Hooray! The country is limbering up, ready for a busy month.
The big beasts and new intake return from holiday on Monday, with renewed ambition, to resume hostilities in the Commons. The election of the new Labour leader should shake up PMQs, while Nick Clegg must placate rebellious grassroots.
The first major Gauguin exhibition at the Tate in more than 50 years, with Turner Prize winner Rachel Whiteread also showing. Then there's the Liverpool Biennial and the Royal Academy's Treasures from Budapest, with European masterpieces from Leonardo to Schiele.
Whether they be for headmistresses, scientists, politicos or members of the Enigma Reunion of Bletchley Park code-breakers, the September conferences are the chance for like-minded individuals to meet, gossip, drink and get carried away.

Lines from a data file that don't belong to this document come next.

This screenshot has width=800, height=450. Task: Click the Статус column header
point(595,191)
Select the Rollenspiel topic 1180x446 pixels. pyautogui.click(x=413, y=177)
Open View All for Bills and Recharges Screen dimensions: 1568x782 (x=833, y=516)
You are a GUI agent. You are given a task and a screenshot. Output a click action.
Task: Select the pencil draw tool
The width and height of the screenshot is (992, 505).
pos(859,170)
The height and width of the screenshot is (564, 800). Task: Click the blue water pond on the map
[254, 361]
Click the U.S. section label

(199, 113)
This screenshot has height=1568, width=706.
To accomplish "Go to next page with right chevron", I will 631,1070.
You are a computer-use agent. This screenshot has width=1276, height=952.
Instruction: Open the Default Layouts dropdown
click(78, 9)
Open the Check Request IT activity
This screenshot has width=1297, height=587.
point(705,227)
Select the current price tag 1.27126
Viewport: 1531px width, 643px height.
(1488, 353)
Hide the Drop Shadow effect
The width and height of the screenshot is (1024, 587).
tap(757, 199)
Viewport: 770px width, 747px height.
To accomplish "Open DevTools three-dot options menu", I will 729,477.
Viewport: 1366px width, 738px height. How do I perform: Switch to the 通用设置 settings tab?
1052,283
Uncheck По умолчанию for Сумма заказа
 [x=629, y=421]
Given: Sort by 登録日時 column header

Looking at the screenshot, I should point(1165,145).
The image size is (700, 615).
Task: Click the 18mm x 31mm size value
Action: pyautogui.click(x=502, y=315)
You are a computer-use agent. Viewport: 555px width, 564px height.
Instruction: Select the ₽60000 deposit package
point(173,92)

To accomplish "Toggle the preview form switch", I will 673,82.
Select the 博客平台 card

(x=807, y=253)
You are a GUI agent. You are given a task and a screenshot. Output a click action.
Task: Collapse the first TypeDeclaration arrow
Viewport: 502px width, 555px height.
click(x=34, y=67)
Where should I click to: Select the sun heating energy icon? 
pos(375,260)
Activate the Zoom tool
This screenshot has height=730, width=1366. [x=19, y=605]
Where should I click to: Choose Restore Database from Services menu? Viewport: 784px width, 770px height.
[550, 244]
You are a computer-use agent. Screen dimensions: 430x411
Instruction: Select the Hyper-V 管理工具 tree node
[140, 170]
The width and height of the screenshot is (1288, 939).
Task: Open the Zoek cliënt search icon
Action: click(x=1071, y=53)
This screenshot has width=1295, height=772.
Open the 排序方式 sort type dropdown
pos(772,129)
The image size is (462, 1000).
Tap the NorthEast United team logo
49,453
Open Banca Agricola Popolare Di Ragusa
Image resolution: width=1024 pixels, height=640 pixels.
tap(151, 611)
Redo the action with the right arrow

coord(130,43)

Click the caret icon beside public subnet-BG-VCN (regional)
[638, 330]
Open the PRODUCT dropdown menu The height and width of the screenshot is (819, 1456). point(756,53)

Launch parties for Jonathan Franzen, Robbie Williams, the Stig, our own Andy McSmith's history of the 80s, and releases from Stephen Hawking and John le Carré.
The Papal state visit
His Holiness's four-day tour begins on 16 September. The Pontiff (above right) will beatify Cardinal John Henry Newman, and meet the Queen – and noisy protestors.
Celebrities in court
George Michael (awaiting sentencing for driving under the influence), Paris Hilton (alleged possession of cocaine) and Lord Taylor of Warwick (six counts of false accounting) will keep court scribes busy.
After Venice, there's Toronto, increasingly used by studios as a platform for the awards season.
The Mercury Music Prize will be awarded, and the shortlists for the Booker and Turner Prize are released.
The peak of the festival season may have passed but the Isle of Wight's Bestival will close the season and Robert Plant releases a new album.
After New York we get London Fashion Week before the fashion focus moves on to Milan and Paris.
Rachel Wagstaff's stage adaptation of the Sebastian Faulks novel Birdsong comes to the London West End and the Broadway comedy-thriller Deathtrap plays at the Noel Coward Theatre. John Simm plays Hamlet in Sheffield and Michael Gambon plays Samuel Beckett's "wearish old man" in Krapp's Last Tape at the Duchess in London.